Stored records
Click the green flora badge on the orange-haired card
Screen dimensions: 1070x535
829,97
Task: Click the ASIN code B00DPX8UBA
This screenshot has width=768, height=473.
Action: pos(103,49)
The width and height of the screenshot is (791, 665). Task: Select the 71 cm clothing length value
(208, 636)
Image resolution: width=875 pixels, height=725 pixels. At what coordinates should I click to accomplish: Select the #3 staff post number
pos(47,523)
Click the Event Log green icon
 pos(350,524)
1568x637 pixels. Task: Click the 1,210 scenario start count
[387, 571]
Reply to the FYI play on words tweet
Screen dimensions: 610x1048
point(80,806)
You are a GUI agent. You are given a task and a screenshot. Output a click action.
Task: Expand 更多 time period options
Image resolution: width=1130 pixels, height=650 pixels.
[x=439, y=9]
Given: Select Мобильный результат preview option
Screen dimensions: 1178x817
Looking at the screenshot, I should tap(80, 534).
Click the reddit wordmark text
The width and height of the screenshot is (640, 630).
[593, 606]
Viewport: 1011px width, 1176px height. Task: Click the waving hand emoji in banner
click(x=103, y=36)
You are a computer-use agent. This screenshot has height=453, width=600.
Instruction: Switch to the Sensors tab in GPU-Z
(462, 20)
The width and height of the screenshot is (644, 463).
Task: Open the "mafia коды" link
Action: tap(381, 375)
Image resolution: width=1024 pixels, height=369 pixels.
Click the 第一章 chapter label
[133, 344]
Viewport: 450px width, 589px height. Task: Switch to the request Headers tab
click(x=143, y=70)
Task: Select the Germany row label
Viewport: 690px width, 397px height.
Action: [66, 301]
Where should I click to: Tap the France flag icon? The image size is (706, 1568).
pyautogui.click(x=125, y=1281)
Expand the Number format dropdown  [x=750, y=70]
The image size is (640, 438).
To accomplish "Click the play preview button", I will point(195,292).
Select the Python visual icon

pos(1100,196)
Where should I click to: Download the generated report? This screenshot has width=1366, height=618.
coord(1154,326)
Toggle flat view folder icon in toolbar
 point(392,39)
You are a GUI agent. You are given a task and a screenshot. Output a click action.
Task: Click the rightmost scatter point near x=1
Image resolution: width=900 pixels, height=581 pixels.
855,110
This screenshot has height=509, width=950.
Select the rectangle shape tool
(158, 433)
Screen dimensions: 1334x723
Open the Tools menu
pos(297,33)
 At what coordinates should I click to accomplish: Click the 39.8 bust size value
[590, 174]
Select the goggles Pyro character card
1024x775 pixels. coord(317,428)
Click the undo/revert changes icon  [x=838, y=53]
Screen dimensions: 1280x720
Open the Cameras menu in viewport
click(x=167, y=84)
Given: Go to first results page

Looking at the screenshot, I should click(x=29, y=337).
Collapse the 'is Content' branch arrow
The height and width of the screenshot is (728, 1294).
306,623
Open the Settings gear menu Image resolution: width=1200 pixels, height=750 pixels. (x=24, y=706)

PROBLEM REQUIREMENTS
Retype, without changes, the lines from the line holding "This screenshot has height=509, width=950." to the end of the data, both ends included.

WRITTEN SOLUTION
This screenshot has height=509, width=950.
Select the rectangle shape tool
(158, 433)
Screen dimensions: 1334x723
Open the Tools menu
pos(297,33)
 At what coordinates should I click to accomplish: Click the 39.8 bust size value
[590, 174]
Select the goggles Pyro character card
1024x775 pixels. coord(317,428)
Click the undo/revert changes icon  [x=838, y=53]
Screen dimensions: 1280x720
Open the Cameras menu in viewport
click(x=167, y=84)
Given: Go to first results page

Looking at the screenshot, I should click(x=29, y=337).
Collapse the 'is Content' branch arrow
The height and width of the screenshot is (728, 1294).
306,623
Open the Settings gear menu Image resolution: width=1200 pixels, height=750 pixels. (x=24, y=706)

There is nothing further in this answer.